Un profesor veterano y sabio de la Universidad de Santiago sostiene que el pacto firmado para la “descentralización” de la docencia de la medicina “es un nuevo ataque de los hackers y lobbies de A Coruña y Vigo” que, en un golpe que parece definitivo, van a arrebatar la exclusiva docente que tiene la actual Facultad de Medicina desde hace muchos años.
El acuerdo, impulsado políticamente en vísperas electorales, blinda momentáneamente a la USC para la expedición del título, pero allana el camino para que Galicia triplique facultades de Medicina que no necesita. Por tanto, no es posible ver en el acuerdo un signo de que el país supera sus localismos y busca sinergias para la enseñanza de esta carrera. Al contrario, las doctas instituciones comparten con el poder político la idea de una Galicia entusiasmada con el ancestral particularismo minifundista.
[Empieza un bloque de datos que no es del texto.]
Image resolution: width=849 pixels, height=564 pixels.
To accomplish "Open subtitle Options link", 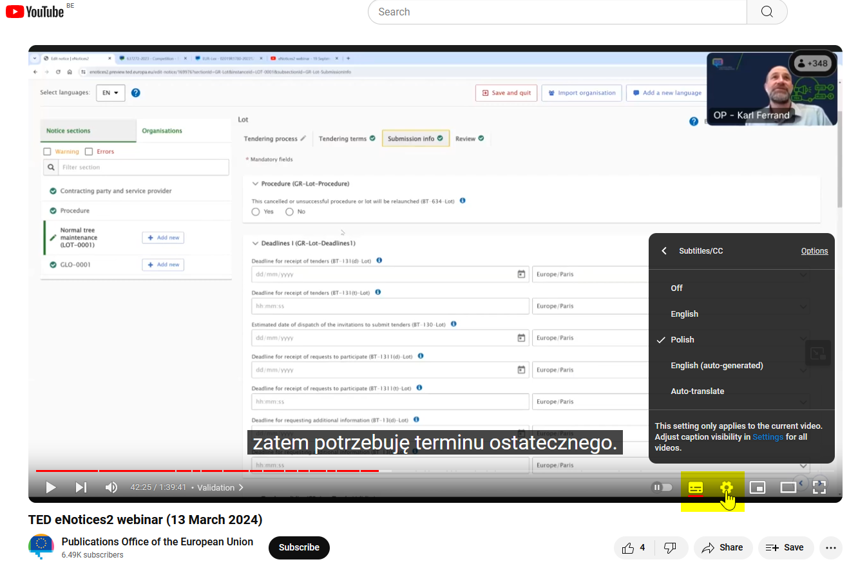I will click(x=814, y=251).
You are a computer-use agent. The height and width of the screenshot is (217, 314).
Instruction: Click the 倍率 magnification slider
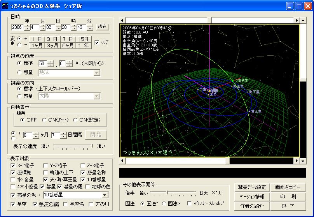[174, 193]
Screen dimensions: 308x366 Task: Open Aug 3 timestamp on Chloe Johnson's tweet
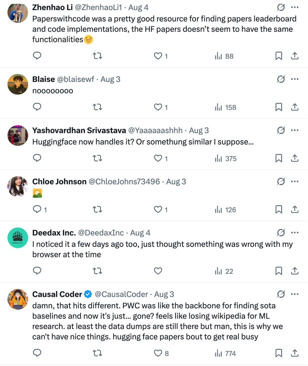pos(176,182)
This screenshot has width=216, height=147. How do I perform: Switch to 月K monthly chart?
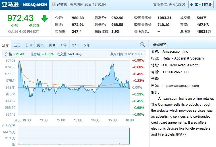(52, 45)
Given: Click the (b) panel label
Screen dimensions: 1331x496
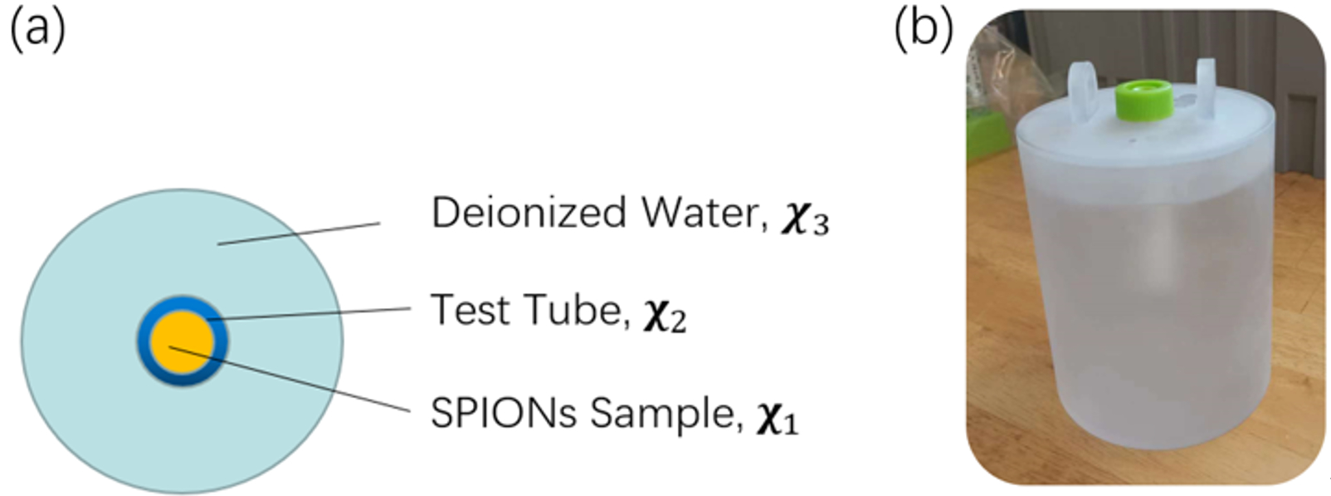Looking at the screenshot, I should [x=923, y=30].
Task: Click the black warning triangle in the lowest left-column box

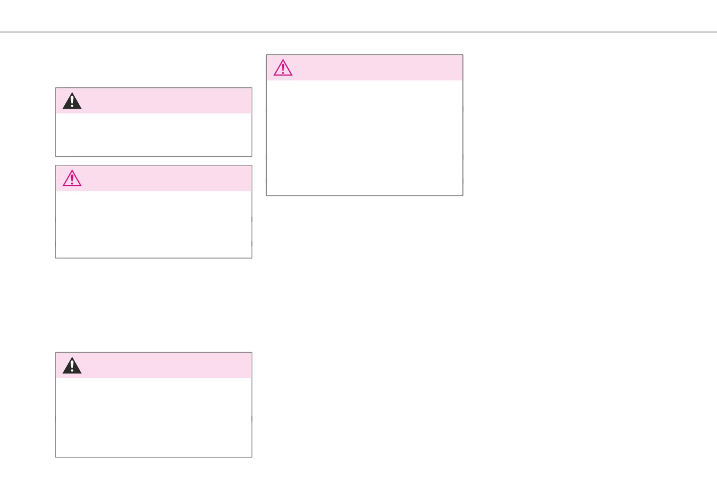Action: pyautogui.click(x=72, y=365)
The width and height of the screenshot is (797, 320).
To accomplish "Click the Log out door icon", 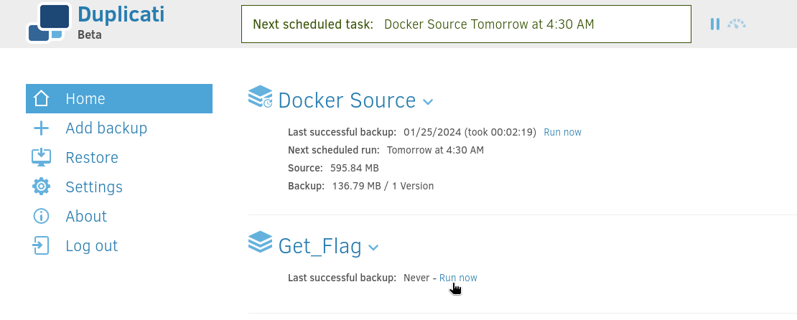I will click(x=41, y=246).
¿Beneficiará a los alumnos esta descentralización? En febrero de 2010, tras la firma de un acuerdo para las prácticas clínicas, la Junta de Facultad de Medicina afirmaba que las bases “son inaplicables, imposibilitan la utilización de los recursos docentes y sanitarios y colocarían a profesores y alumnos en una situación de inseguridad administrativa, académica y jurídica en la validez de los actos académicos, de las actas y de las calificaciones de los estudiantes”.
¿Cambió el contexto docente desde entonces? ¿Es “legal” desplazar a los alumnos matriculados en Santiago a las universidades de A Coruña y Vigo? ¿Contarán estas con profesorado acreditado y solvente? Si ya es difícil organizar la docencia de 350 alumnos en una facultad, ¿quién va a planificar, coordinar y controlar la docencia y la evaluación en tres o más centros? Parafraseando a El Roto, el caos está servido.  
Tampoco es creíble tan buena disposición del Sergas en poner recursos humanos y materiales para la formación mientras ningunea a la actual Facultad de Medicina nombrando coordinadores y jefes de servicio en el CHUS a profesionales que no han desarrollado carrera docente.  
En fin, que Galicia va a tener tres facultades de Medicina mediocres que expedirán títulos, pero no formarán médicos solventes para atender la salud de la población. Es una forma de repartir la miseria y de abonar el terreno para que vengan universidades privadas ofertando titulaciones en Ciencias de la Salud.
Dicho esto, me sumo a los deseos del decano: “Ogallá o preacordo sobre Medicina remate ben”.